CREATE TABLE events ( event_id UUID, occurred TIMESTAMP, PRIMARY KEY (event_id) ); INSERT INTO events (event_id, occurred) VALUES (uuid(), toTimestamp(now()));
DATE
DATE stores only the date — year, month, and day — without any time component. Use it for birthdays, deadlines, and calendar entries.
birthday DATE -- stores '1990-07-15'
TIME
TIME stores only the time of day in nanosecond precision, without a date. Use it for scheduled times such as opening hours.
opens_at TIME -- stores '09:00:00'
UUID and TIMEUUID
UUID
UUID (Universally Unique Identifier) generates a 128-bit value guaranteed to be unique across all machines and all time. Use it for primary keys where you need a globally unique identifier. Generate one in CQL with the uuid() function.
product_id UUID DEFAULT uuid()
TIMEUUID
TIMEUUID is a version 1 UUID that embeds a timestamp. Because it includes the time of creation, rows using TIMEUUID as a clustering column sort chronologically. Generate one in CQL with now().
CREATE TABLE audit_log ( user_id UUID, log_id TIMEUUID, action TEXT, PRIMARY KEY (user_id, log_id) ) WITH CLUSTERING ORDER BY (log_id ASC); INSERT INTO audit_log (user_id, log_id, action) VALUES ([user-uuid], now(), 'login');
UUID vs TIMEUUID Comparison
Property UUID TIMEUUID ────────────────────────────────────────────────────────────── Contains time? No (random) Yes (embedded timestamp) Sort order Random Chronological Generate in CQL uuid() now() Good for Unique IDs for rows Time-ordered event logs
BLOB
BLOB (Binary Large Object) stores arbitrary binary data as a sequence of bytes. Use it for images, files, or serialized objects. Keep BLOB values small — storing large binary data in Cassandra causes large partitions and slow reads. For files larger than a few kilobytes, store only the file path or URL in Cassandra and keep the actual file in object storage like Amazon S3.

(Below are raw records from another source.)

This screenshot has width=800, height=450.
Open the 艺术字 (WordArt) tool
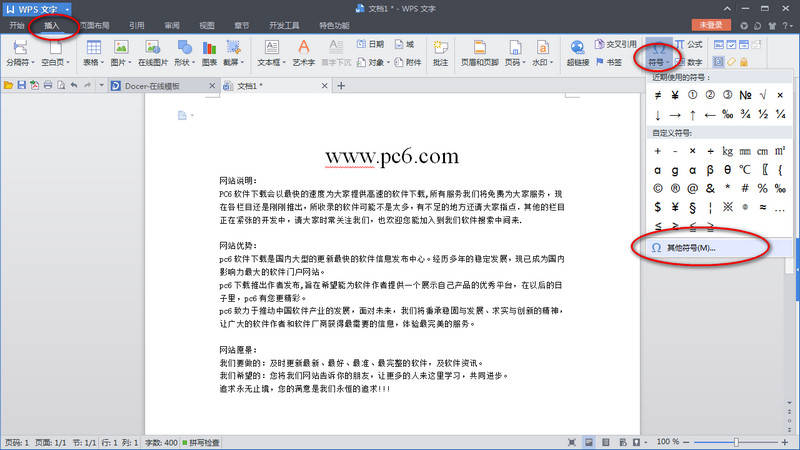tap(303, 52)
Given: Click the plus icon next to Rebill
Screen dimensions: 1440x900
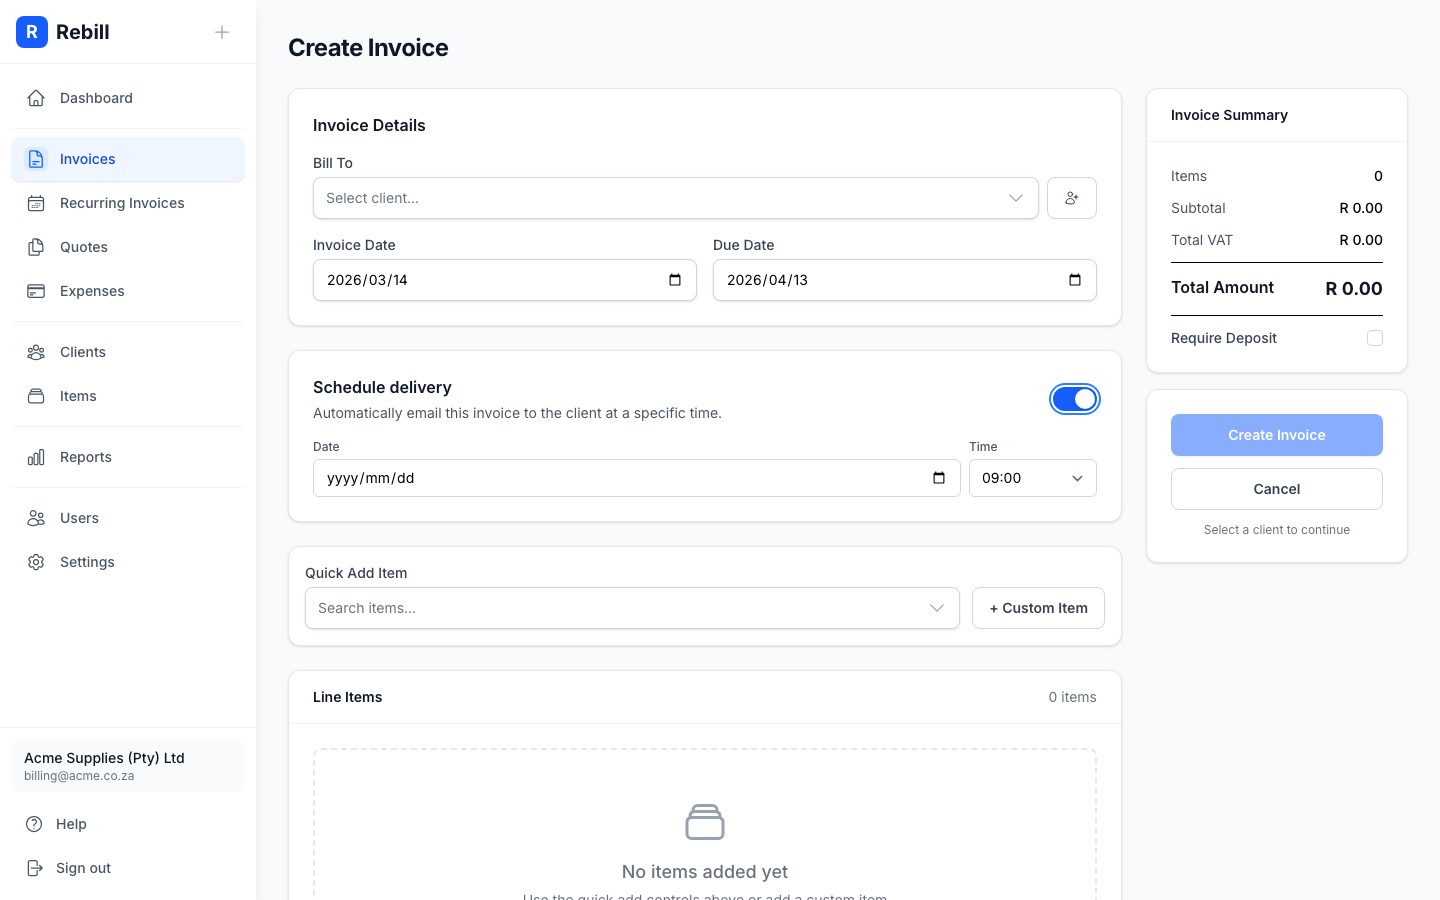Looking at the screenshot, I should [222, 32].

thumbnail BLOB -- small image bytes
INET
INET stores an IPv4 or IPv6 address as a string in human-readable notation.
CREATE TABLE server_logs ( log_id UUID PRIMARY KEY, source_ip INET, message TEXT ); INSERT INTO server_logs (log_id, source_ip, message) VALUES (uuid(), '192.168.1.100', 'Request received');
COUNTER
COUNTER stores a 64-bit integer that can only be incremented or decremented, never set to an arbitrary value. Use it for tallies — page views, likes, downloads. All non-primary-key columns in a counter table must be of type COUNTER.
CREATE TABLE page_views ( page_id TEXT PRIMARY KEY, views COUNTER ); UPDATE page_views SET views = views + 1 WHERE page_id = '/home';
Choosing the Right Type
Scenario Best Type ────────────────────────────────────────────────────────────── User name, description TEXT Price, salary, currency DECIMAL Age, quantity (small) INT Row unique ID UUID Time-ordered log ID TIMEUUID Event timestamp TIMESTAMP Birthday, calendar date DATE Active/inactive flag BOOLEAN IP address INET Counting views, likes COUNTER
Summary
Cassandra provides data types for every common use case — text, numbers, dates, identifiers, and binary data. Choose DECIMAL for money, UUID or TIMEUUID for identifiers, TIMESTAMP for event times, and COUNTER for incrementing tallies. Using the correct type from the start prevents conversion headaches later and keeps your data model clean and efficient.